This week, JLF’s Jon Sander’s published a research brief on film incentives prompted by a statement Gov. Roy Cooper released this week:

[H]is press release announc[ed] the creation of a “Governor’s Advisory Council on Film, Television and Digital Streaming.” This group will “advise Gov. Cooper on efforts to grow and develop North Carolina’s film industry and support the work of the State Film Office.”

It’s a reasonable expectation that this elevated Special Interest Pleading Council will push first for returning the film grants program to the (likely unconstitutional) refundable tax credits for film productions.

Sanders remarked that the governor’s administration has been overlooking numerous studies which establish a negative fiscal return for film subsidies:

Peer-reviewed academic literature on film incentives has been highly dubious of those programs as ways to grow a state’s economy.

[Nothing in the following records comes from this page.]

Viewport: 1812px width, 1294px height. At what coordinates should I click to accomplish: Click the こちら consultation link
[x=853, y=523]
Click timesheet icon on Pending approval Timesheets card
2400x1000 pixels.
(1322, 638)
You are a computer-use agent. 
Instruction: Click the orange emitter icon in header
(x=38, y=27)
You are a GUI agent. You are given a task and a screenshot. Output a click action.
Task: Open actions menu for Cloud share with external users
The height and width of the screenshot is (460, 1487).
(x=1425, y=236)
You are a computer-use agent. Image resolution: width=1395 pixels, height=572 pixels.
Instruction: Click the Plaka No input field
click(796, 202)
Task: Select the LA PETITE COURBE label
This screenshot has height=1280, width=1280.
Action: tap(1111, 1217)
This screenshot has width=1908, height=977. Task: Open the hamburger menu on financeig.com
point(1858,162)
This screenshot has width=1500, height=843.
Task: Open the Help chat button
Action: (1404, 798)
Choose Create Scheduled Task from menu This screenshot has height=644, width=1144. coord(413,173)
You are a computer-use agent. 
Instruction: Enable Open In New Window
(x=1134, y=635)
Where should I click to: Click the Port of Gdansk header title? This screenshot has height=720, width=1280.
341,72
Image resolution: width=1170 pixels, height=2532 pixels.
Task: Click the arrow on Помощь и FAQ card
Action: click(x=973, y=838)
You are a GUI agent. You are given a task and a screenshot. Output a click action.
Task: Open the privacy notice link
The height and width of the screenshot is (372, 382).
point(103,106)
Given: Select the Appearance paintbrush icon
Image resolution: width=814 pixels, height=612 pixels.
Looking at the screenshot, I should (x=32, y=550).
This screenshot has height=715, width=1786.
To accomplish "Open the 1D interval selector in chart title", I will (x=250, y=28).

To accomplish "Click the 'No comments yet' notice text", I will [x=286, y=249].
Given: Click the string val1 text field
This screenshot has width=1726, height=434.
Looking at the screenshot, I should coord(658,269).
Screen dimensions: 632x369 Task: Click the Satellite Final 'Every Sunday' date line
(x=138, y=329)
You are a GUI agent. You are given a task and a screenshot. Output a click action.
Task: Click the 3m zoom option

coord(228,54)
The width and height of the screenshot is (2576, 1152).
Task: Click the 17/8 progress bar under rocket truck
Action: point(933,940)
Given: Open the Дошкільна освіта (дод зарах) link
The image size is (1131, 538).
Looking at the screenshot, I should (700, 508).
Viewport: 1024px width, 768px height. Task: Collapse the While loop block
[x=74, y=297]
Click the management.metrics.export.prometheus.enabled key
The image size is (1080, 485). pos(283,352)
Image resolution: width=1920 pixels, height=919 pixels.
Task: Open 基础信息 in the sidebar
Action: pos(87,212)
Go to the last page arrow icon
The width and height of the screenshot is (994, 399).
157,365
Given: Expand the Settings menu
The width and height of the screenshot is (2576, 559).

So have state governments’ reviews of their own film incentives; see the list here (all finding returns of mere pennies per dollar).

Most recently, a 2019 study from Western Carolina University’s Center for the Study of Free Enterprise examined “What Do Film Incentives Mean for North Carolina’s Economy?” The study by John Charles Bradbury, a professor of economics at Kennesaw State University and a faculty affiliate with the Bagwell Center for the Study of Markets and Economic Opportunity, found that:

“North Carolina’s film incentives, which have cost the state over $400 million, do not appear to have delivered the promised economic boost. For this reason, policymakers may wish to reconsider the state’s commitment to the incentives.”

Sanders explains this is not unique to North Carolina either. Sanders writes:

A 2017 study published by the Journal of Economic Geography by economists Mark F. Owens of Penn State University and Adam D. Rennhoff of Middle Tennessee State University looked at the impact of tax incentives on filming location decisions. They estimated the return on investment for North Carolina’s program at 22 cents per dollar.

…They found that “movie incentive programs are revenue-negative for states.” I created this chart from their findings:

Sanders writes:

Research finds that film incentives also only benefit outside film production companies but create a political economy based on rent-seeking. Recipients are gaining notoriety for threatening to refuse incentives as a way to [push for] their preferred social policy choices.

How could a governor’s advisory council on film incentives actually serve the public interest? By reminding the governor that these programs don’t work and do more harm than good.